**ACTIVITIES:**
1. Answer these questions using the text on the Burré lab's research:
(a) How many years of research on alpha-synuclein does the text mention?
(b) Since 2008, how many de novo mutations have been identified in the STXBP1 gene?
(c) How many missense mutations in SNAP-25 is the lab studying?
2. What is the Spanish translation of this sentence from the text on the Burré lab's research: "STXBP1 is a neuronal protein which is essential for neurotransmitter release."

**TEXT UNDER STUDY:**
====

The Burré lab is interested in understanding the molecular mechanisms underlying neurological disorders, with a focus on the neuronal synapse. Specifically, we are investigating the dysfunction of synucleins, a protein family implicated in Parkinson’s Disease and other synucleinopathies, and neurological diseases termed SNAREopathies, which are diseases related to dysfunction of SNARE and SNARE-related proteins such as VAMP2, SNAP-25, Syntaxin-1 and Munc18-1/STXBP1, with the aim to utilize the knowledge gained to develop rationale strategies to delay or prevent pathogenic changes. To address these aims, we employ a variety of technologies, including biophysics, biochemistry, cell biology, imaging, and electrophysiology on mouse models of neuropathology and human tissue.
Areas of Investigation
Function and Dysfunction of Synucleins at the Synapse
Aggregation of alpha-synuclein is the pathological hallmark of synucleinopathies, which include Parkinson’s disease, Lewy Body Dementia, and Multiple System Atrophy. In addition, alpha-synuclein aggregation is readily detectable in a variety of other degenerative diseases, including Alzheimer’s disease, Pick’s Disease, ALS, and Frontotemporal Dementia. Yet, despite 25 years of research, it remains enigmatic how alpha-synuclein triggers these devastating diseases. Our lab has several lines of investigations into synuclein function and dysfunction, including the identification of early disease biomarkers in mouse and human tissue and in the CNS and ENS, to better understand the physiological functions of α-, β- and γ-synuclein in in vitro models, culture models and mouse models, to determine the interplay and contribution of α-, β- and γ-synuclein to disease pathogenesis in in vitro models, culture models and mouse models, and to identify neuronal populations that are more vulnerable to disease spread across the brain.
STXBP1-linked diseases
Mutations in STXBP1 are associated with a growing list of syndromes, characterized by progressive cerebral dysfunction, leading to cognitive, sensory and/or motor function deterioration due to unremitting epileptic activity. STXBP1 is a neuronal protein which is essential for neurotransmitter release. Since 2008, more than 200 de novo mutations have been identified in the STXBP1 gene. We found mutations to trigger instability of STXBP1 and its interactors, resulting in synaptic dysfunction at multiple cellular levels. We also identified compounds to alleviate mutation-induced defects, one of which is in clinical trial with our clinical colleagues at Weill Cornell, the first trial for these devastating diseases. We are continuing to characterize the effects of mutations on neurons and expand our screen of disease-modifying therapies.
SNAP-25 encephalopathies
A growing list of de novo heterozygous mutations in the gene encoding the synaptic SNARE protein SNAP-25 lead to a disease that starts early in childhood and is characterized by unremitting epileptic activity combined with progressive cerebral dysfunction and cognitive, sensory and motor deterioration. Yet, the underlying disease mechanism remains unclear, and treatment strategies focus currently on symptom relief. We are studying 18 missense mutations in SNAP-25 regarding their effects on protein stability, subcellular localization, interactome, and neurotransmitter release. We are also currently testing novel compounds towards their effects on rescuing identified deficits.
VAMP2 encephalopathies
Similar to SNAP-25, heterozygous de novo mutations in the synaptic SNARE protein VAMP2/synaptobrevin-2 cause neurodevelopmental features including early onset axial hypotonia, intellectual disability, and features of autism spectrum disorder. We are taking the same approach as for SNAP-25, with the hope to identify therapeutic strategies to alleviate the identified pathogenic effects of the mutant protein.

====

**SOURCE MATERIAL:**
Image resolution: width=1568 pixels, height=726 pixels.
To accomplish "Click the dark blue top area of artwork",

====

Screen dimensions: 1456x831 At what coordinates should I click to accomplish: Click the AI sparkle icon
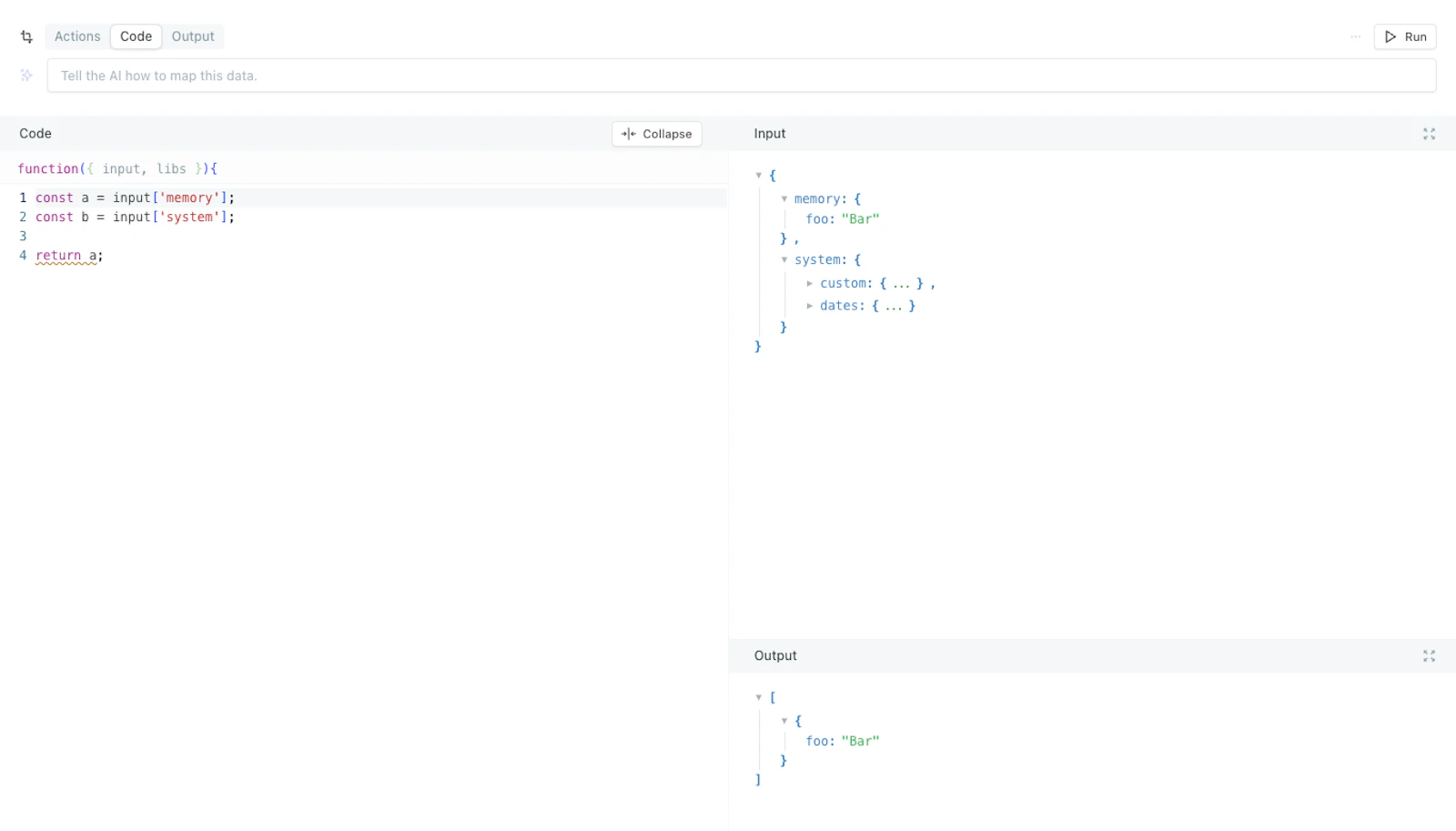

====

**RESPONSES TO THE EXERCISE:**
1.
(a) 25 years
(b) More than 200
(c) 18

2. STXBP1 es una proteína neuronal que es esencial para la liberación de neurotransmisores.